Gordon Stettler

Personal information
- Full name: Godfrey Lonsdale Stettler
- Born: 13 March 1900 Sydney, New South Wales, Australia
- Died: 4 June 1951 (aged 51) Sydney, New South Wales, Australia

Playing information
- Position: Centre, Wing
Club
| Years | Team | Pld | T | G | FG | P |
| 1919–26 | Western Suburbs | 46 | 18 | 45 | 0 | 144 |
Representative
| Years | Team | Pld | T | G | FG | P |
| 1925 | New South Wales | 4 | 4 | 9 | 0 | 30 |
| 1925 | Metropolis | 1 | 1 | 0 | 0 | 3 |
- Source: As of 17 June 2019

= Gordon Stettler =

Australian rugby league footballer (1900-1951)

Godfrey Lonsdale 'Gordon' Stettler (1900–1951) was an Australian rugby league footballer who played in the 1910s and 1920s.

==Playing career==
Stettler played for the Western Suburbs club.

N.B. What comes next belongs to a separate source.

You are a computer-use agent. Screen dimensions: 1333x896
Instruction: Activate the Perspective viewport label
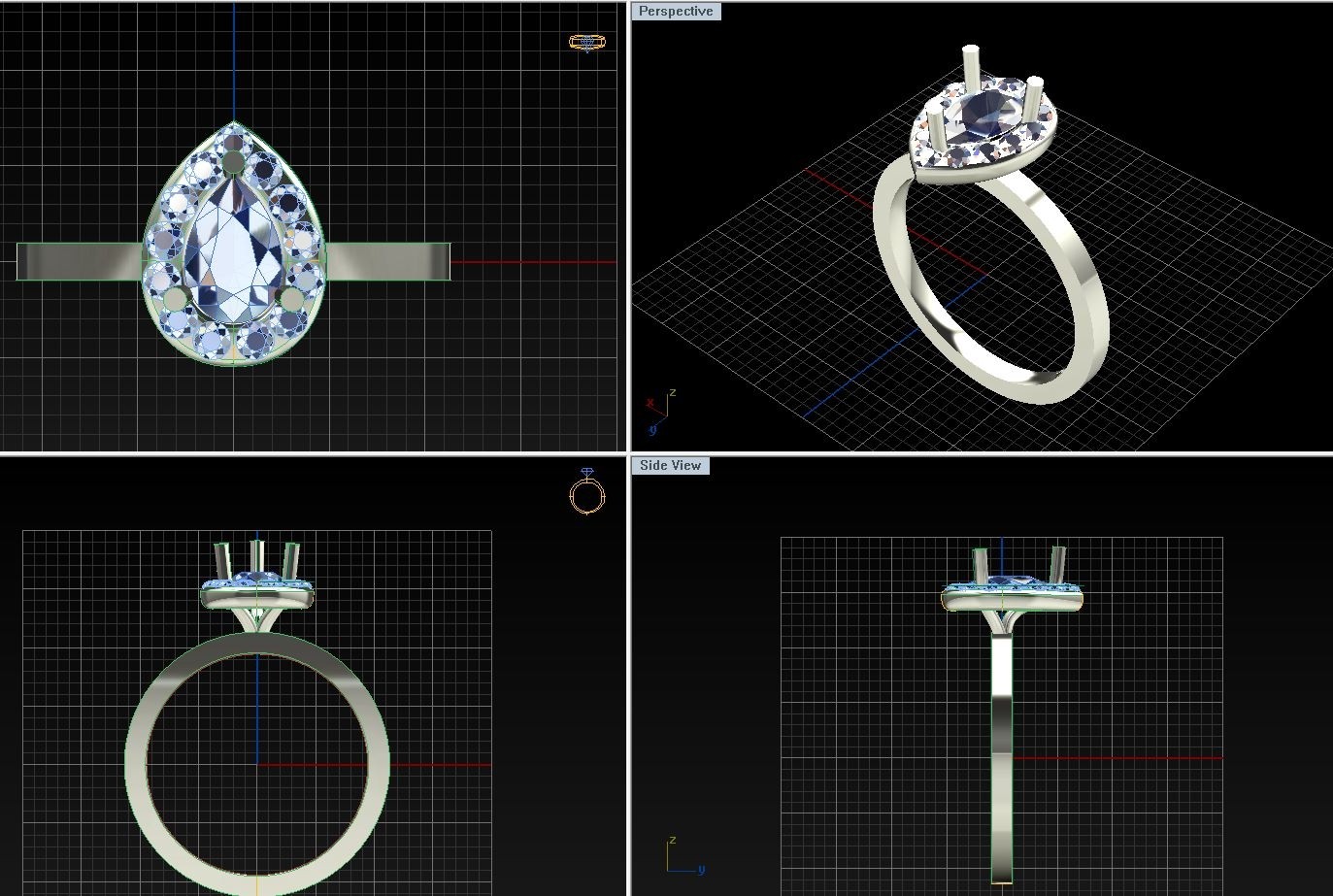pyautogui.click(x=676, y=12)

Named Godfrey Lonsdale Stettler, after his father, but known as 'Gordon' or 'Lon', Stettler played eight seasons for Wests between 1919 and 1926 and also captained the club during his career.

He was also a representative player for New South Wales, featuring in four matches for the Blues in 1925.

In 1925 he played cricket for the Westmead CC 'A' team, winning the District Premiership.

==Death==
Stettler died on 4 June 1951, aged 51.